### Given data ###

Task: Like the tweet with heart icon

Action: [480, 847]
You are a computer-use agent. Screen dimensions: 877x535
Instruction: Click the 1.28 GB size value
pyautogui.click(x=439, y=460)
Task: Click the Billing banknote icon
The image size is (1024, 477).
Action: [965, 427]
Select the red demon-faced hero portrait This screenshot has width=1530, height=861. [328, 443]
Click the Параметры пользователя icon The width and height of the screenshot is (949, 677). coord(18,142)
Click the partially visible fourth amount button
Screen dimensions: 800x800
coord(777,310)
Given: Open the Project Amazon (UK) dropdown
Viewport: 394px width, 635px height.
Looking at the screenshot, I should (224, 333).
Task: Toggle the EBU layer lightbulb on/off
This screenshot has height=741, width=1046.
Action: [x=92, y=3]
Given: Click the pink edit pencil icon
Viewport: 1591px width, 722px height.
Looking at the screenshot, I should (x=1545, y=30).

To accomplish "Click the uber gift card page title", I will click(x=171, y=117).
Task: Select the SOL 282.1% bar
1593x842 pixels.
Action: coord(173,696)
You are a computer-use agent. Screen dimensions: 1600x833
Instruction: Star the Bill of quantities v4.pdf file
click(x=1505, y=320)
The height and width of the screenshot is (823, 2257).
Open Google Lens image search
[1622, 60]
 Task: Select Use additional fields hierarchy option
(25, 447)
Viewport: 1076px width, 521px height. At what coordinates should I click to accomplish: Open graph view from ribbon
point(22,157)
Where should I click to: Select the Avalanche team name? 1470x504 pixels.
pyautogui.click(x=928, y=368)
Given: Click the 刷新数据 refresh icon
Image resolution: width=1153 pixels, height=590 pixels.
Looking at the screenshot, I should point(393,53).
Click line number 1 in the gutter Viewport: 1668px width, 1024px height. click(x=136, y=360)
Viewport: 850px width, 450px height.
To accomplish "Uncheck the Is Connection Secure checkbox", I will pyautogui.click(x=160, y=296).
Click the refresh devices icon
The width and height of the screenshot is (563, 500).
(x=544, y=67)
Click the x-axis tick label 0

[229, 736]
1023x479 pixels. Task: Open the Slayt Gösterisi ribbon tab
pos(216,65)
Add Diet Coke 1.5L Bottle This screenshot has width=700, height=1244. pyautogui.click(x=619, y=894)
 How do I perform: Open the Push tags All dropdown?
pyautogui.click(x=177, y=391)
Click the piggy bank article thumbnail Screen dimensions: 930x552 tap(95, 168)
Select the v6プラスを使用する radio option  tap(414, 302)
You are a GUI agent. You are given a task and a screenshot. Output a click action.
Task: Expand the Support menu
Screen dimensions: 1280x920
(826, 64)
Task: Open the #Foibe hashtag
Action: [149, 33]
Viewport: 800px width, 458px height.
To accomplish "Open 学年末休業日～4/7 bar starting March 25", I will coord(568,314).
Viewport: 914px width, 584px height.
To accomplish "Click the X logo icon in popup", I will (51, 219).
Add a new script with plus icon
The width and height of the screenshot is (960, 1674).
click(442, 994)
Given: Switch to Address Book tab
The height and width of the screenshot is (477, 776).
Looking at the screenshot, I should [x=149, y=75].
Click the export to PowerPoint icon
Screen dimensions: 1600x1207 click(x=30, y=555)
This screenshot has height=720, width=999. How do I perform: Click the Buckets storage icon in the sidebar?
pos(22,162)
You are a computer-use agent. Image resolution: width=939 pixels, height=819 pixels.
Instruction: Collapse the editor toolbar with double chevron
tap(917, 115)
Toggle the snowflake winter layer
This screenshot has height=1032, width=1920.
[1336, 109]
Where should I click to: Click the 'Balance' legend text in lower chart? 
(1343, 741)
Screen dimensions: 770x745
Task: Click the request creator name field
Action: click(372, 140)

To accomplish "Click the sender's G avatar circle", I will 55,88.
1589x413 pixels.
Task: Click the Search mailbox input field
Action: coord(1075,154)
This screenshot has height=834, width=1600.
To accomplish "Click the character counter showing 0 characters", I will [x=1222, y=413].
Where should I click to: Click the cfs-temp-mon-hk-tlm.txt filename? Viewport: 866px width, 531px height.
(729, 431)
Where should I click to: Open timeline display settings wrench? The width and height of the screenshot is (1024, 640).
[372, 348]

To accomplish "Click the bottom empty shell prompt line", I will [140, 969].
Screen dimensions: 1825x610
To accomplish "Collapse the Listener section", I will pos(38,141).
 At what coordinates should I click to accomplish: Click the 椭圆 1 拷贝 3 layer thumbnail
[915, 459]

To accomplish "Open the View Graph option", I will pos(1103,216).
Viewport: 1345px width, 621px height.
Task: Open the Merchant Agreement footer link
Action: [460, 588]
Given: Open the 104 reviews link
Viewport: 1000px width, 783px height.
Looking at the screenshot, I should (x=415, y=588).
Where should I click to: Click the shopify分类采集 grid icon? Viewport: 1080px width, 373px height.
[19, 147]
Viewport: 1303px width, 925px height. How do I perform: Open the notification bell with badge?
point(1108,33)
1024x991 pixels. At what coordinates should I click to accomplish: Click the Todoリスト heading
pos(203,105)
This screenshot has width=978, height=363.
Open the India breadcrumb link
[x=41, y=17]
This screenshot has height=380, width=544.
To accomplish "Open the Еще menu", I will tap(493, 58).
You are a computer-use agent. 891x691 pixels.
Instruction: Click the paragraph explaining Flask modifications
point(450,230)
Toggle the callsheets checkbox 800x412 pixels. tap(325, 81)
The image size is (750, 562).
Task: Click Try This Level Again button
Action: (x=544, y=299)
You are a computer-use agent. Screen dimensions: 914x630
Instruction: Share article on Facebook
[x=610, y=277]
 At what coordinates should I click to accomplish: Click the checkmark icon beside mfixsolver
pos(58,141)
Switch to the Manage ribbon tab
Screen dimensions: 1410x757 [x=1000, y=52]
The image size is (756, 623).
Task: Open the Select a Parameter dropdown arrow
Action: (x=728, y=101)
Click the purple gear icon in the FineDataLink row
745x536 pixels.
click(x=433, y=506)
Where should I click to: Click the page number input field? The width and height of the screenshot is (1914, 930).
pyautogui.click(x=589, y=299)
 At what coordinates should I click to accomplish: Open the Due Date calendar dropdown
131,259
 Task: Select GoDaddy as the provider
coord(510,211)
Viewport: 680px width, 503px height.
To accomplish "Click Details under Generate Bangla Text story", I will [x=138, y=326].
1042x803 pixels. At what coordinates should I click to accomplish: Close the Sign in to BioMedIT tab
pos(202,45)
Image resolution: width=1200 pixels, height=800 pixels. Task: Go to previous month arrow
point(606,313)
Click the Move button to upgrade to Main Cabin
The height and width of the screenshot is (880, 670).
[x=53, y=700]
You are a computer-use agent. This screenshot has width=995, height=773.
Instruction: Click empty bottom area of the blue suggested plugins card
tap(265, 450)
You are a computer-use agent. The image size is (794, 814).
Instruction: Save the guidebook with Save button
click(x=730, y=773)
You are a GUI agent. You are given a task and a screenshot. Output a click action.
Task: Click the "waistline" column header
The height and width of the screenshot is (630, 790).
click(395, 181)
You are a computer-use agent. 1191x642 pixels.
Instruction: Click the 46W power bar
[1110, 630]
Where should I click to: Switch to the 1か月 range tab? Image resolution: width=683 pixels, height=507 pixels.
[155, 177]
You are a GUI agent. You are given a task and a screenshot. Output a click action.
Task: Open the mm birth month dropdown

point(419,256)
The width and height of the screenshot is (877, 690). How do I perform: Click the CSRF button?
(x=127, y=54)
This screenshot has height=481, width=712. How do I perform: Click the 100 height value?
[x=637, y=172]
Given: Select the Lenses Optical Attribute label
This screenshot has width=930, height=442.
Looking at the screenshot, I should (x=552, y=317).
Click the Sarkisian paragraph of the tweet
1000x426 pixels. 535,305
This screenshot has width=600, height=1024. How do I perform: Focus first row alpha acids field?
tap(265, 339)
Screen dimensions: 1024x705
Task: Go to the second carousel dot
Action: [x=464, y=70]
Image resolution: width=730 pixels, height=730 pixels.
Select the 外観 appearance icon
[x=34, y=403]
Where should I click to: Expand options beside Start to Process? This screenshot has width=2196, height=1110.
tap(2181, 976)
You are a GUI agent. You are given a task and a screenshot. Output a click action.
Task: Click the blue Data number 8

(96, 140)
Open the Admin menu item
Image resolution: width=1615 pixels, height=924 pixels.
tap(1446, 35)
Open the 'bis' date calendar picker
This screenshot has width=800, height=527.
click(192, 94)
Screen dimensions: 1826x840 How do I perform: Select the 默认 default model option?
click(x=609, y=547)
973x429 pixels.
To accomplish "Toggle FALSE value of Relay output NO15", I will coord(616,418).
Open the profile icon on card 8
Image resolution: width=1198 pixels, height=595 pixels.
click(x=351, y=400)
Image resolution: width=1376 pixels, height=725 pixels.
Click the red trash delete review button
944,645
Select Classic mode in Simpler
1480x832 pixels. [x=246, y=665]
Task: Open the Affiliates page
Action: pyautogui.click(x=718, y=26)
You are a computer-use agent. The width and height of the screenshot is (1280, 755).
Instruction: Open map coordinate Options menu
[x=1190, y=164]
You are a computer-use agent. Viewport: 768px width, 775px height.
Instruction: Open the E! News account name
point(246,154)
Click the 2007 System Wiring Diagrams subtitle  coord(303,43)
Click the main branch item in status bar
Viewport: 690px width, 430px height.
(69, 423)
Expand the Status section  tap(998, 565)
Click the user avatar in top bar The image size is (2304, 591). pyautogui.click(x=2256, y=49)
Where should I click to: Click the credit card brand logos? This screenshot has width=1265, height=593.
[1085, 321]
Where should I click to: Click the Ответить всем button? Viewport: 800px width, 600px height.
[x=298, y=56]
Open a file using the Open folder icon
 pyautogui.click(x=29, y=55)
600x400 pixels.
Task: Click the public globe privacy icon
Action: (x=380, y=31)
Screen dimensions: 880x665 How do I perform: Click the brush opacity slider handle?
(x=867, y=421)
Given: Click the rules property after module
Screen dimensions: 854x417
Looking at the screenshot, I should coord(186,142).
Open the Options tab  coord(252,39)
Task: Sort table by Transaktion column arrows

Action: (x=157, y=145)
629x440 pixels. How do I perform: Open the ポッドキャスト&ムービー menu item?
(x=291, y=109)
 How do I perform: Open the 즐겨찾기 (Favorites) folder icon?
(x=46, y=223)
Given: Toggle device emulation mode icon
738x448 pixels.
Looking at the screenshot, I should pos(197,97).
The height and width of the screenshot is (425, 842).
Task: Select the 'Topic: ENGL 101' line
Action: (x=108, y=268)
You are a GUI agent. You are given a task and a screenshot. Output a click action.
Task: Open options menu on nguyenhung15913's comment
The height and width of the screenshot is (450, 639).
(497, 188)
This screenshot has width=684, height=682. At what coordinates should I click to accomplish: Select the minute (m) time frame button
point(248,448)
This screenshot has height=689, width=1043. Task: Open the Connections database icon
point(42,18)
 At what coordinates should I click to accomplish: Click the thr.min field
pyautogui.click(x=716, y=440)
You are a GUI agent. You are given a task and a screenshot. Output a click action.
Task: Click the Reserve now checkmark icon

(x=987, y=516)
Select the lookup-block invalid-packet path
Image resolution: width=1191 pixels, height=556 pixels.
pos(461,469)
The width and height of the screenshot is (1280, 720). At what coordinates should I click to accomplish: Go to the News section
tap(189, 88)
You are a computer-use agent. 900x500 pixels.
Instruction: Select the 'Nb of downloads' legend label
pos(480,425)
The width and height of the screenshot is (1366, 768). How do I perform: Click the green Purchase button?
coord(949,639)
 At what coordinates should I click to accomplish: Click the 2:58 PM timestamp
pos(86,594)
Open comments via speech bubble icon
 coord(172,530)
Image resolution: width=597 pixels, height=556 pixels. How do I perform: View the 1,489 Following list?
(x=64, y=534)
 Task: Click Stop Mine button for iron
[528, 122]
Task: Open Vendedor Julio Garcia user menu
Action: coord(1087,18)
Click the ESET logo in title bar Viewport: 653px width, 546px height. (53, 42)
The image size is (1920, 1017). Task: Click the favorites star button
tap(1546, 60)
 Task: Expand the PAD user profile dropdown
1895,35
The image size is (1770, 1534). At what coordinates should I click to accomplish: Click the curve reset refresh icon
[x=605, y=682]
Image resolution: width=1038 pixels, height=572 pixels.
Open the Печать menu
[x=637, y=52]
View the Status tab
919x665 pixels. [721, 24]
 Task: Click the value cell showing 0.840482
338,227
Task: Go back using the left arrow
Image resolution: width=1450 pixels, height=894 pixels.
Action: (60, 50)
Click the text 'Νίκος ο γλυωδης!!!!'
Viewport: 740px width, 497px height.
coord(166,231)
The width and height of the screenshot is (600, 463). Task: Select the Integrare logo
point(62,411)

###

Above this task is a listing. Restate, word for word and with nothing added, the lines from the one with "This screenshot has height=689, width=1043." through the one with "You are a computer-use agent. 900x500 pixels.".

This screenshot has height=689, width=1043. Task: Open the Connections database icon
point(42,18)
 At what coordinates should I click to accomplish: Click the thr.min field
pyautogui.click(x=716, y=440)
You are a GUI agent. You are given a task and a screenshot. Output a click action.
Task: Click the Reserve now checkmark icon

(x=987, y=516)
Select the lookup-block invalid-packet path
Image resolution: width=1191 pixels, height=556 pixels.
pos(461,469)
The width and height of the screenshot is (1280, 720). At what coordinates should I click to accomplish: Go to the News section
tap(189, 88)
You are a computer-use agent. 900x500 pixels.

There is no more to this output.